### AIM OF THE TASK
A word-for-word copy of the records is needed, with every picture left out.

Pixel coordinate grounding data:

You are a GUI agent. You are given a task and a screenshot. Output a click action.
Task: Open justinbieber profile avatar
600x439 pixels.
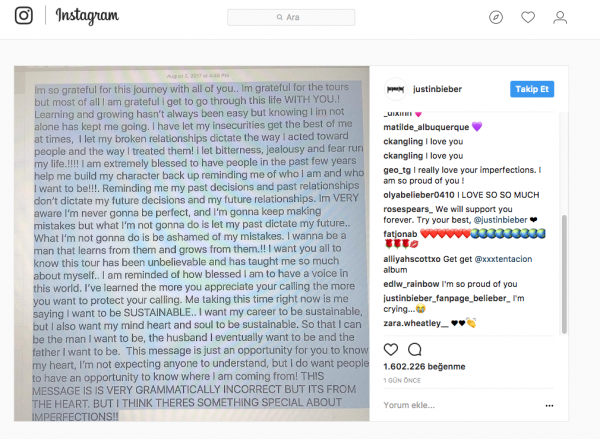[395, 89]
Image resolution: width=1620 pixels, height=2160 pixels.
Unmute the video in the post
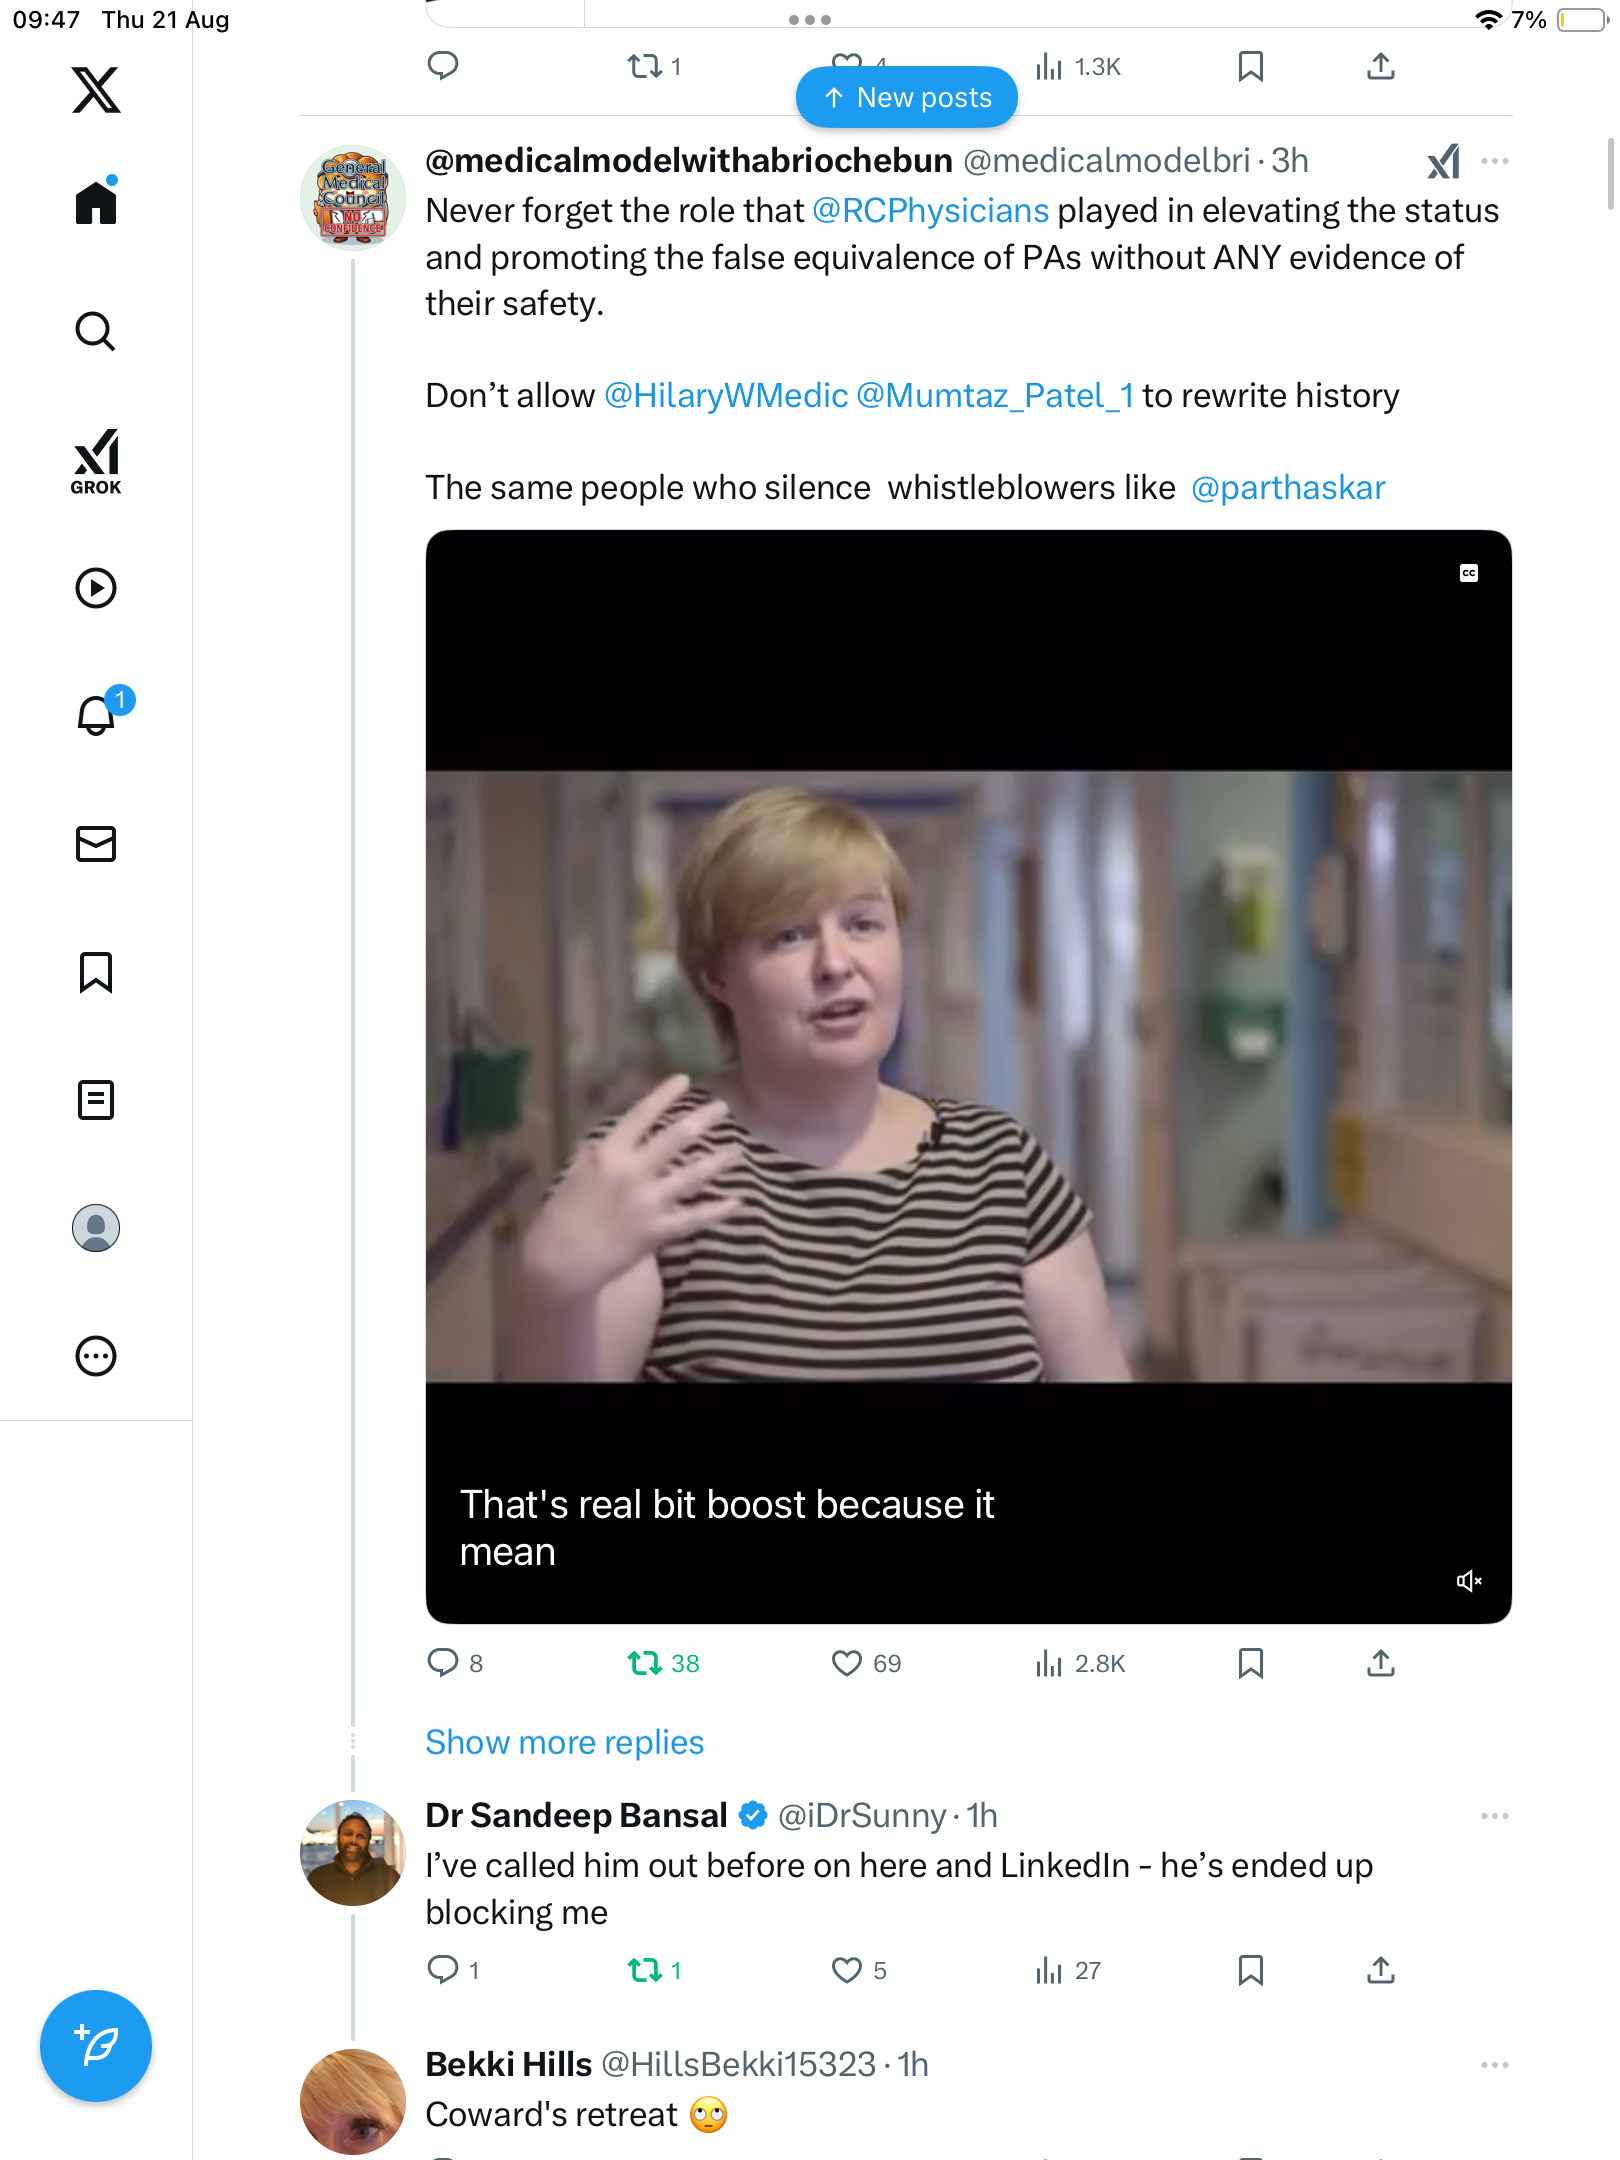point(1468,1581)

### WRITTEN REPLY
You are a GUI agent. You are given a task and a screenshot. Output a click action.
Task: Open justinbieber profile avatar
600x439 pixels.
[395, 89]
Image resolution: width=1620 pixels, height=2160 pixels.
Unmute the video in the post
point(1468,1581)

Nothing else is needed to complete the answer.